[Start of Attachment]
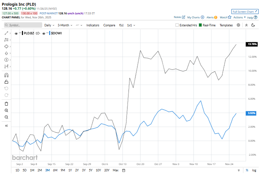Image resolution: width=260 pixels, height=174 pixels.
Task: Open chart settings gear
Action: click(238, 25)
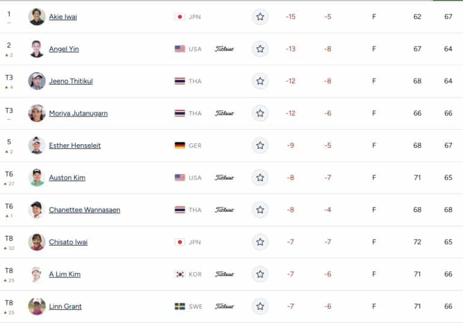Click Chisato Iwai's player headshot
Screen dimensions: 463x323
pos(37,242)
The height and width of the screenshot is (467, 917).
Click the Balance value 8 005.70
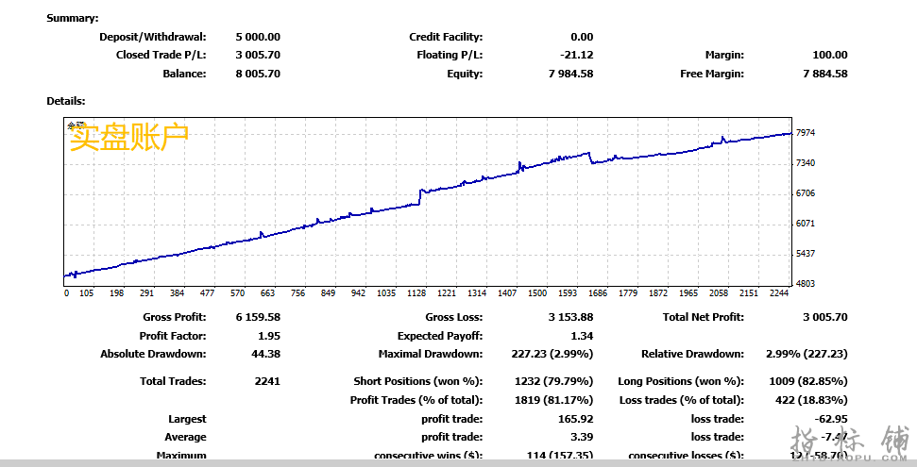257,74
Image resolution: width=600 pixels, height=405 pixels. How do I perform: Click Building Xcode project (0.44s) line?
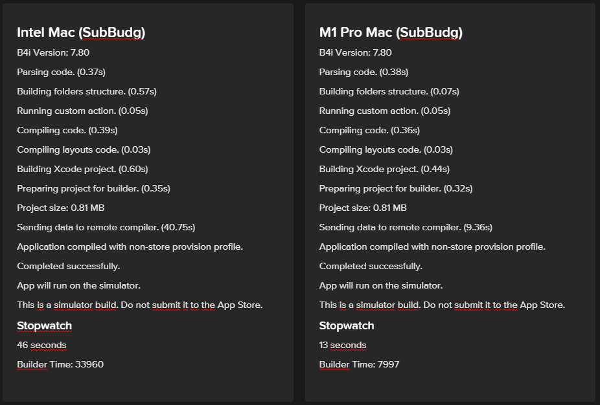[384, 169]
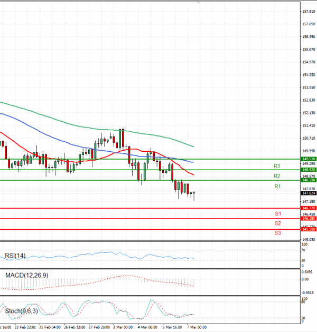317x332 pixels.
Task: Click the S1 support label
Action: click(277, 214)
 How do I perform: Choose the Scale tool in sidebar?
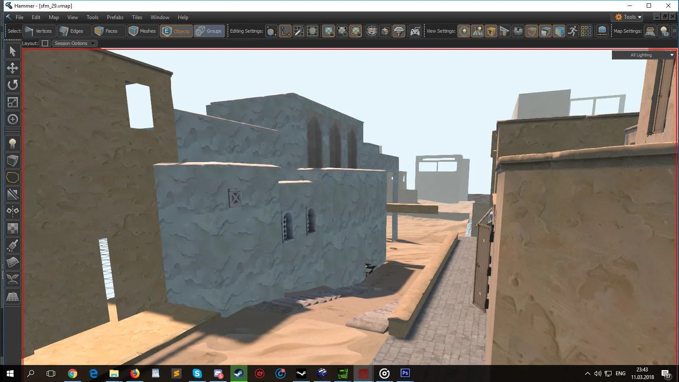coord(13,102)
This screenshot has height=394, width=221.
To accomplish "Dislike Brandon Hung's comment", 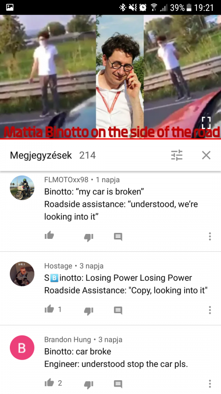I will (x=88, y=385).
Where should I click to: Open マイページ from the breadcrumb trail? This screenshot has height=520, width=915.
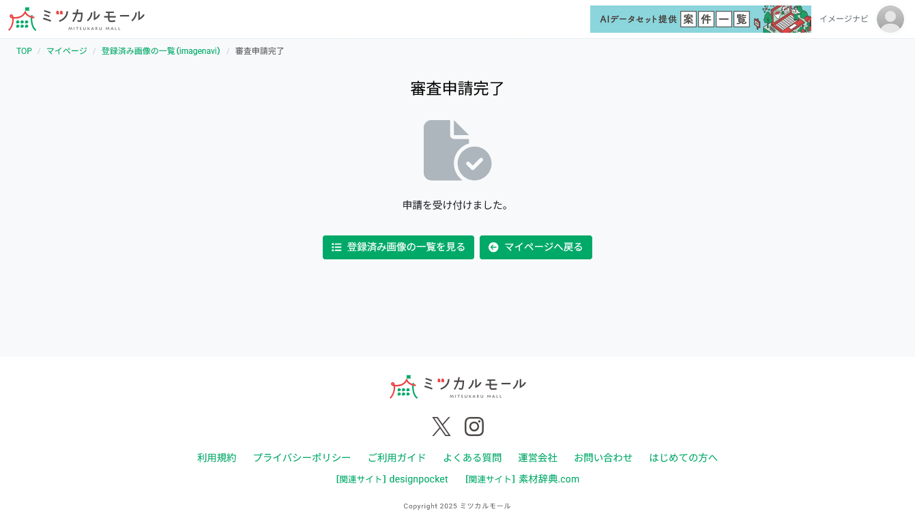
[End of Attachment]
[Start of Attachment]
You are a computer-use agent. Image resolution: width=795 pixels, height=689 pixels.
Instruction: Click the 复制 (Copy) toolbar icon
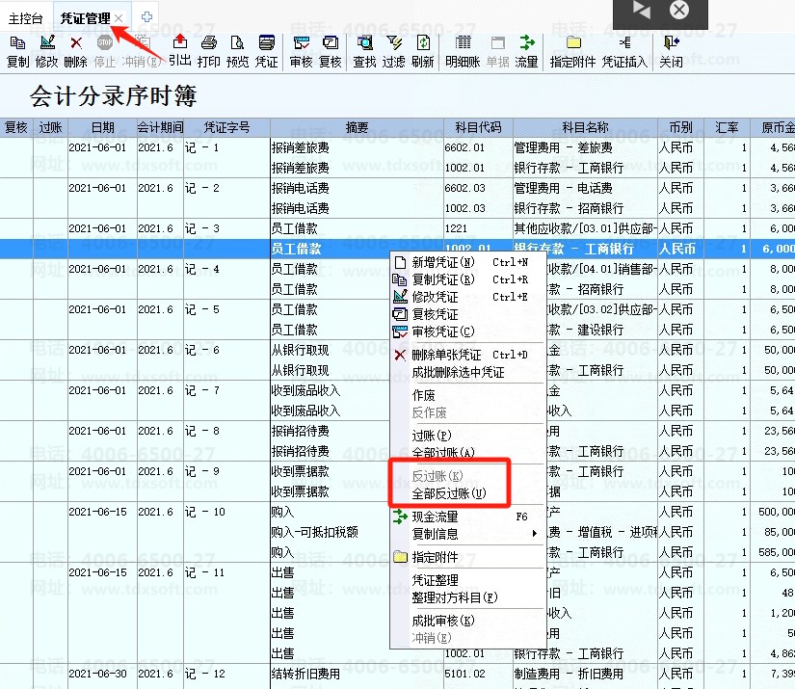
[End of Attachment]
> **What you will do**
Across the entries above, count the lines with the word "screenshot" and report that count by itself.

> **Finished exercise**
3